First of all, this show has been a magnificent opportunity for me to share my encounter with Monica Piseddu with the public. We have wanted to collaborate for a long time, and Au bord was the opportunity. She is the ideal interpreter to recreate the complexity of the text. We read it together, discovering and exploring it, choosing different routes and paths up to the moment of staging. Despite our close relationship, it is the first time that we confronted our different ways of working, which I think has brought something new into each of our artistic careers. Mine is closely tied to contemporary and classical dramaturgy, and to music and opera.
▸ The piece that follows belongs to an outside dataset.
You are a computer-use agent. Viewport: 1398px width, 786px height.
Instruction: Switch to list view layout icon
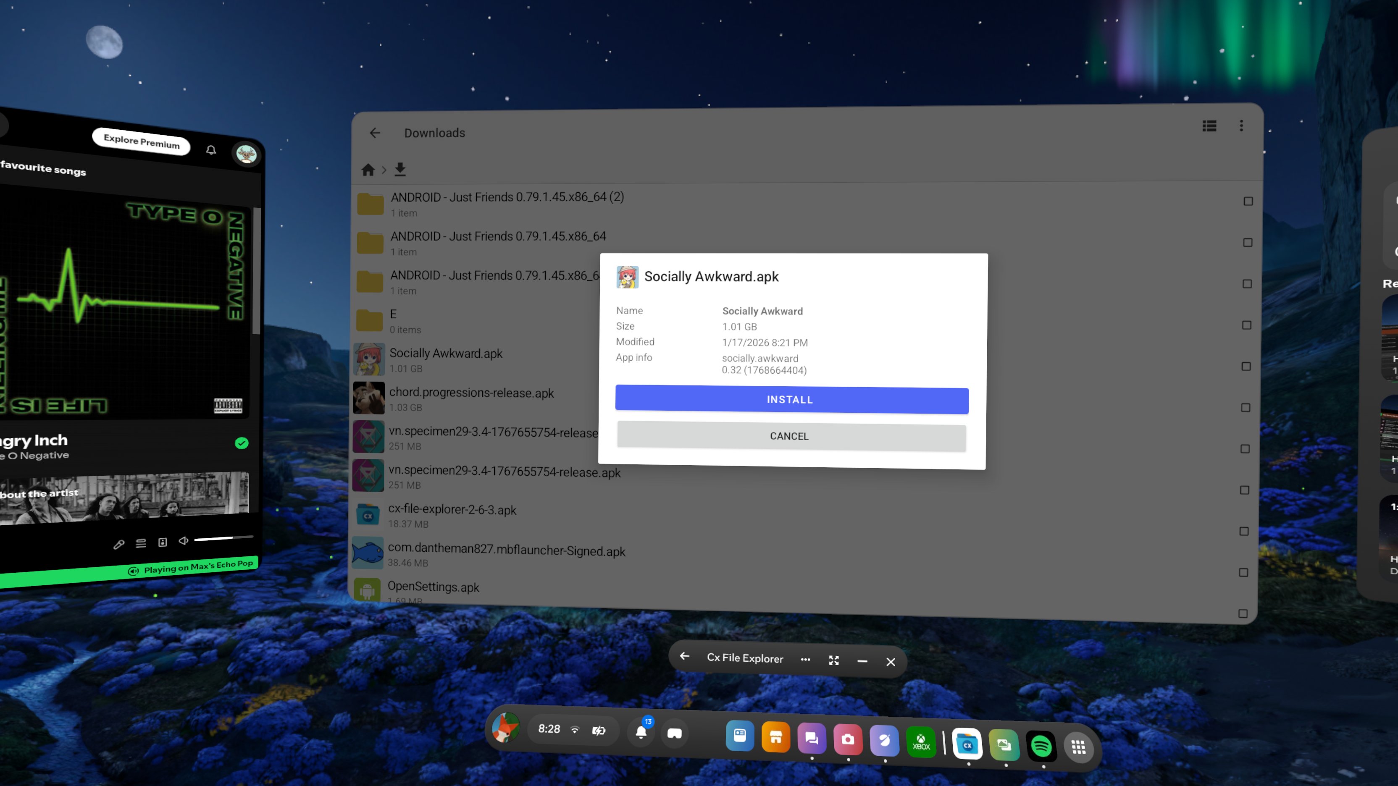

The nature of this text represents a real challenge for me. The aesthetic, formal and visual elements characterizing my work, the almost choreographic geometries of nature that I usually construct on the stage or my generally plastic use of lighting, here encounter more complex, fragile, dangerous material, apparently lacking in narrative and yet with a very precise, sharp dramaturgical structure. It is a territory where the personal and the political, subjectivity and universality, document and imagination, reality and fiction all merge, yet where each of these elements calls for its own space within the construction of the scene.